Objectif énoncé a: D'après l'article 2 du passage retenu, à quelle somme est portée la condamnation de l'État au profit de la société Baudin Chateauneuf ?

Passage retenu:
▼▼▼
Article 2 : La somme de 494 958,70 euros que l'Etat (centre national des ponts de secours) a été condamné à verser à la société Baudin Chateauneuf par le jugement du tribunal administratif de Rouen du 30 juin 2000 est portée à la somme de 989 917,40 euros.
Article 3 : L'Etat (centre national des ponts de secours) versera à la société Baudin Chateauneuf les intérêts au taux légal sur une base de 454 958,70 euros à compter du 27 octobre 2000. Les intérêts échus au 17 novembre 2003 seront capitalisés à cette date pour produire eux-mêmes intérêts.
Article 4 : Le jugement du tribunal administratif de Rouen du 30 juin 2000 est réformé en ce qu'il a de contraire au présent arrêt.
Article 5 : L'Etat (centre national des ponts de secours) versera à la société Baudin Chateauneuf une somme de 7 500 euros au titre de l'article L. 761-1 du code de justice administrative.
Article 6 : La requête n° 00DA01413 de l'Etat (Centre national des ponts de secours) et le surplus des conclusions de la requête n° 00DA01414 de la société Baudin Chateauneuf sont rejetés.
Article 7 : Le présent arrêt sera notifié au ministre de l'équipement, des transports, du logement, du tourisme et de la mer, à l'Etat (Centre national des ponts de secours) et à la société Baudin Chateauneuf.
Copie sera transmise au préfet de la Seine-Maritime.
▲▲▲
Objectif énoncé b: Extrayez des enregistrements chaque ligne qui contient la chaîne "Task", en tenant compte de la casse.

Enregistrements fournis:
▼▼▼
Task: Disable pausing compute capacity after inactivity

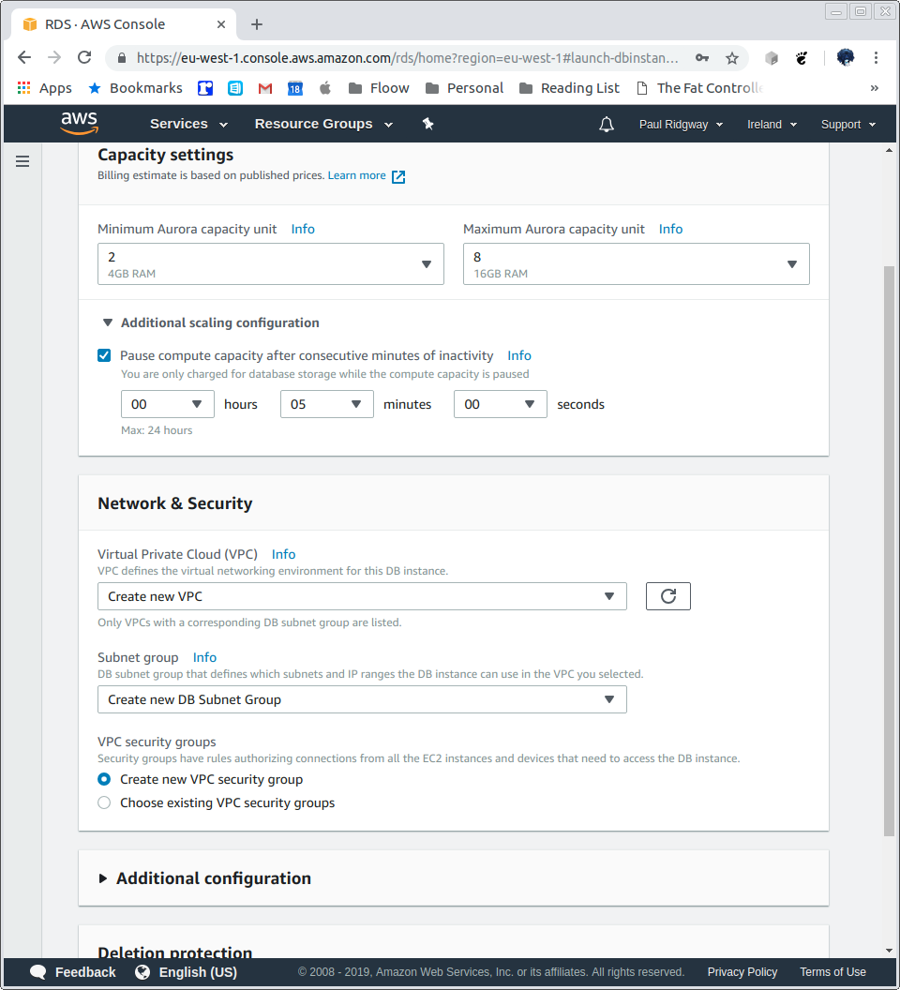Action: pos(104,355)
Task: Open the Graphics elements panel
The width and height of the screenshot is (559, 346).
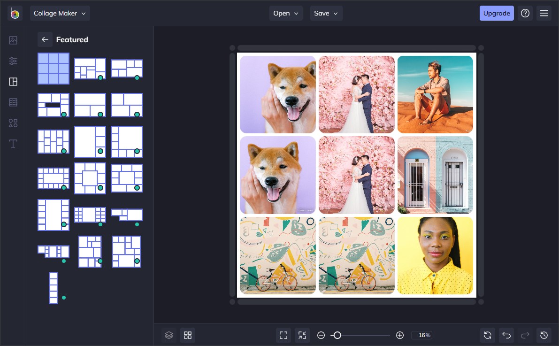Action: pyautogui.click(x=13, y=123)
▲▲▲
Solution complète a: Elle est portée à la somme de 989 917,40 euros.

Solution complète b:
Task: Disable pausing compute capacity after inactivity
Task: Open the Graphics elements panel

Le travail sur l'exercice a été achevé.